Print the full listing exactly.

* * * * *

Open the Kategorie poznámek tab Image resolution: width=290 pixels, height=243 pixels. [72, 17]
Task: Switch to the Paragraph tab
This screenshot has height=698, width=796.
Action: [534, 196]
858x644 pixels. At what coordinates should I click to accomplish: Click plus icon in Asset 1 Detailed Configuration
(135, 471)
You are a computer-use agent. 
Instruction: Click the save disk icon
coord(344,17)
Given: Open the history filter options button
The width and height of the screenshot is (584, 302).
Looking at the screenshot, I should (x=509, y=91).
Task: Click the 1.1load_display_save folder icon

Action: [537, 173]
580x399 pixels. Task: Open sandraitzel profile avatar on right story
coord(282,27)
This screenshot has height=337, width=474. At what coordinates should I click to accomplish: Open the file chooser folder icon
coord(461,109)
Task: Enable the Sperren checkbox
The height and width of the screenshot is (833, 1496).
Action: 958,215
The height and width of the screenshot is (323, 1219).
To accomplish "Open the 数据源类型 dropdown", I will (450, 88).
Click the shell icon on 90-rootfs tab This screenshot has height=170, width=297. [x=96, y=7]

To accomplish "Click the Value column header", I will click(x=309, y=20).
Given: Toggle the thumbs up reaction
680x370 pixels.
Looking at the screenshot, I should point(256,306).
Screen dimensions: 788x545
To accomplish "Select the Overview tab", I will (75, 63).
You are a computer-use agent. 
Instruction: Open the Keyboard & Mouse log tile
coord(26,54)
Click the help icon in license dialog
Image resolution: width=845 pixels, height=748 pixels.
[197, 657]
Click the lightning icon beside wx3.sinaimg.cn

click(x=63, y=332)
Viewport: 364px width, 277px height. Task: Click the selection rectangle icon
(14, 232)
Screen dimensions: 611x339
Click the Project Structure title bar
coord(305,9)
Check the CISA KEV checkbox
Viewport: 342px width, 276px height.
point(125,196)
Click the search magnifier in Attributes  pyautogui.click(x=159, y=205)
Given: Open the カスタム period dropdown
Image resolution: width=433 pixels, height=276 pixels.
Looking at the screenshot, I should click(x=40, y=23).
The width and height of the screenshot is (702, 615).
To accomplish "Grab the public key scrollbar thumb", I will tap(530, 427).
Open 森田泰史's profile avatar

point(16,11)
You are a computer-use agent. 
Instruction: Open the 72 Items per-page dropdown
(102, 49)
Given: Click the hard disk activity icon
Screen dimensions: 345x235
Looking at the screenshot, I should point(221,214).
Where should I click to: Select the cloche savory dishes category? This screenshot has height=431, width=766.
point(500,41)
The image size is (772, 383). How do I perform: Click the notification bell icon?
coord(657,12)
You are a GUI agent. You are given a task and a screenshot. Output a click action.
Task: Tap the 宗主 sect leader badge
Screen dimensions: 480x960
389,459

* * * * *

* **SOLUTION**
Open the Kategorie poznámek tab Image resolution: width=290 pixels, height=243 pixels. [72, 17]
Task: Switch to the Paragraph tab
This screenshot has height=698, width=796.
Action: [534, 196]
858x644 pixels. At what coordinates should I click to accomplish: Click plus icon in Asset 1 Detailed Configuration
(135, 471)
You are a computer-use agent. 
Instruction: Click the save disk icon
coord(344,17)
Given: Open the history filter options button
The width and height of the screenshot is (584, 302).
Looking at the screenshot, I should (x=509, y=91).
Task: Click the 1.1load_display_save folder icon

Action: [537, 173]
580x399 pixels. Task: Open sandraitzel profile avatar on right story
coord(282,27)
This screenshot has height=337, width=474. At what coordinates should I click to accomplish: Open the file chooser folder icon
coord(461,109)
Task: Enable the Sperren checkbox
The height and width of the screenshot is (833, 1496).
Action: 958,215
The height and width of the screenshot is (323, 1219).
To accomplish "Open the 数据源类型 dropdown", I will (450, 88).
Click the shell icon on 90-rootfs tab This screenshot has height=170, width=297. [x=96, y=7]

To accomplish "Click the Value column header", I will click(x=309, y=20).
Given: Toggle the thumbs up reaction
680x370 pixels.
Looking at the screenshot, I should point(256,306).
Screen dimensions: 788x545
To accomplish "Select the Overview tab", I will (75, 63).
You are a computer-use agent. 
Instruction: Open the Keyboard & Mouse log tile
coord(26,54)
Click the help icon in license dialog
Image resolution: width=845 pixels, height=748 pixels.
[197, 657]
Click the lightning icon beside wx3.sinaimg.cn

click(x=63, y=332)
Viewport: 364px width, 277px height. Task: Click the selection rectangle icon
(14, 232)
Screen dimensions: 611x339
Click the Project Structure title bar
coord(305,9)
Check the CISA KEV checkbox
Viewport: 342px width, 276px height.
point(125,196)
Click the search magnifier in Attributes  pyautogui.click(x=159, y=205)
Given: Open the カスタム period dropdown
Image resolution: width=433 pixels, height=276 pixels.
Looking at the screenshot, I should click(x=40, y=23).
The width and height of the screenshot is (702, 615).
To accomplish "Grab the public key scrollbar thumb", I will tap(530, 427).
Open 森田泰史's profile avatar

point(16,11)
You are a computer-use agent. 
Instruction: Open the 72 Items per-page dropdown
(102, 49)
Given: Click the hard disk activity icon
Screen dimensions: 345x235
Looking at the screenshot, I should point(221,214).
Where should I click to: Select the cloche savory dishes category? This screenshot has height=431, width=766.
point(500,41)
The image size is (772, 383). How do I perform: Click the notification bell icon?
coord(657,12)
You are a GUI agent. You are given a task and a screenshot. Output a click action.
Task: Tap the 宗主 sect leader badge
Screen dimensions: 480x960
389,459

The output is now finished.